On Tuesday, I had the opportunity to sit down with Zoya Reyzis, who is the founder (along with her husband, Michael Reyzis) of Art of Beauty, which includes the brands Zoya, Qtica, Smart Spa, and Zoom. I can’t say it was an interview, because it was so much more than that. She left an indelible impression on me, and it is a rare gift to come away from someone feeling like that, so I am so thankful to have had the chance to sit down with her.

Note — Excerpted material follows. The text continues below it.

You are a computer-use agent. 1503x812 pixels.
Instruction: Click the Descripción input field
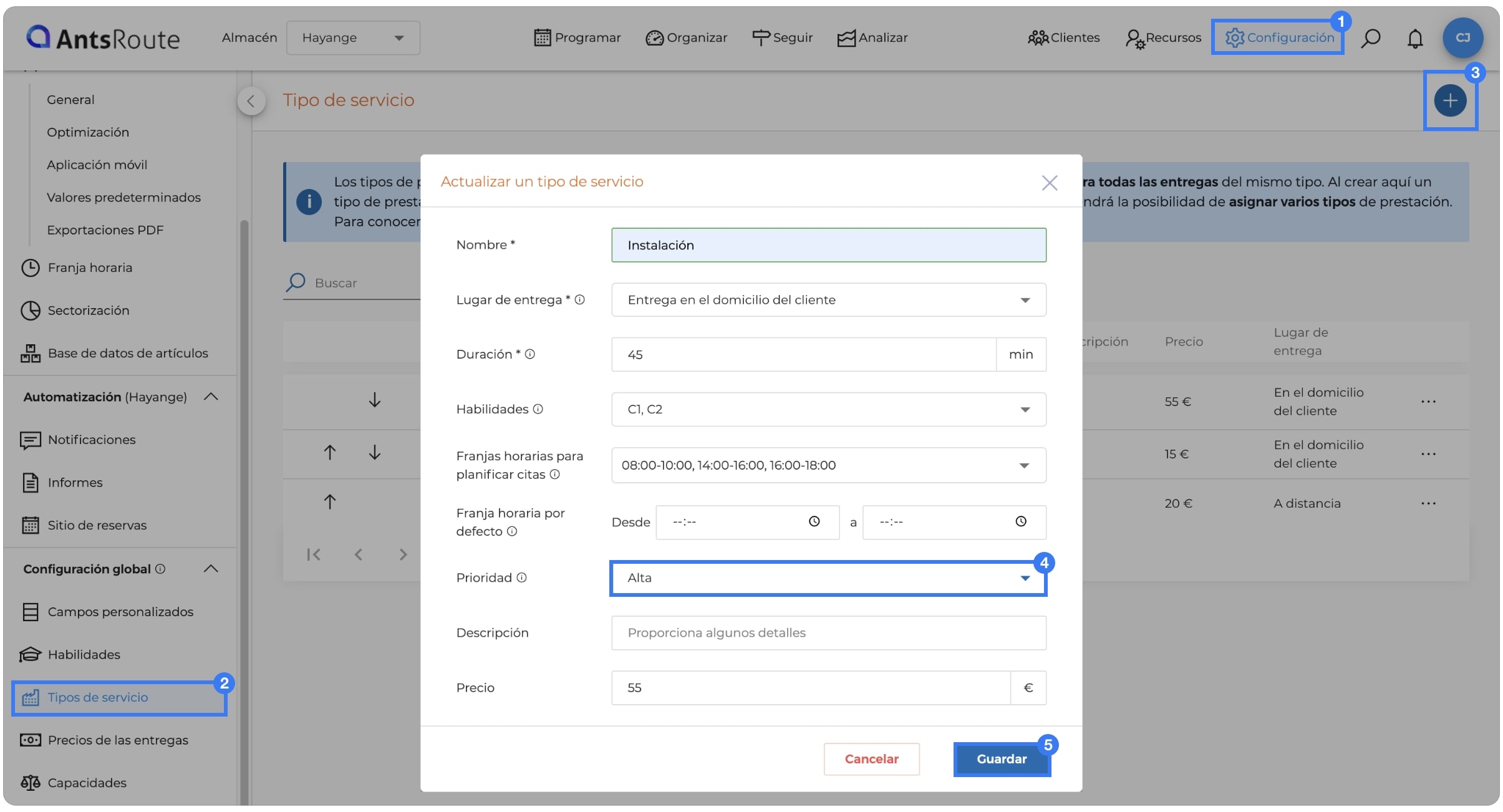[828, 633]
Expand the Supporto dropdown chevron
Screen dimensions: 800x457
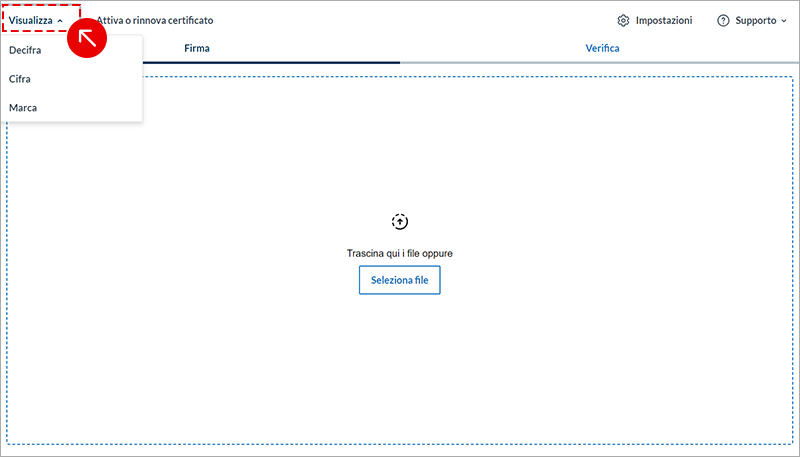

Zoya is, at the very least, an inspiring woman, but she has such a wisdom about life that goes deeper than mere inspiration–it does not feel like a powerful enough word to describe how I felt talking with her. One feels touched and humbled to be in her presence, and it has very little to do with her founding Zoya, but it is the person she has become as a result of the culmination of all of her experiences. It is the passion she has for the things she does in her life, and her passion is infectious and exciting and exhilarating. It is the best kind of disease to catch. There is no artifice with her. She is genuine, warm, and sharp.

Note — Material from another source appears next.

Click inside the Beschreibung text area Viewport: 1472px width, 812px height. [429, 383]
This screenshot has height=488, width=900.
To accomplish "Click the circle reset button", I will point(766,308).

I did not expect to have as much time as I did with Zoya, and I had one question I planned to ask, which was what was her level of involvement in the brand today. She gave it some thought, and she confessed that her role is very fluid and certainly nothing like the roles she played in the beginning. Zoya–the brand–is a family-run business. My goal whenever I interview someone is to come with less planned questions and instead react to their answers to develop a story that is personal and intimate.
Michael is still very active in the business, but Zoya herself remains the founder, the muse, and the well that each person must draw strength from. She is a calming presence. Her voice is soft but strong, her speech melodic and intelligent, and it feels like she can see right through you, but she sees the best in you. Both of her sons work in the business, as do their wives. She spoke of how family get-togethers are not riddled with fights, though she admits that it is difficult for business talk to cease!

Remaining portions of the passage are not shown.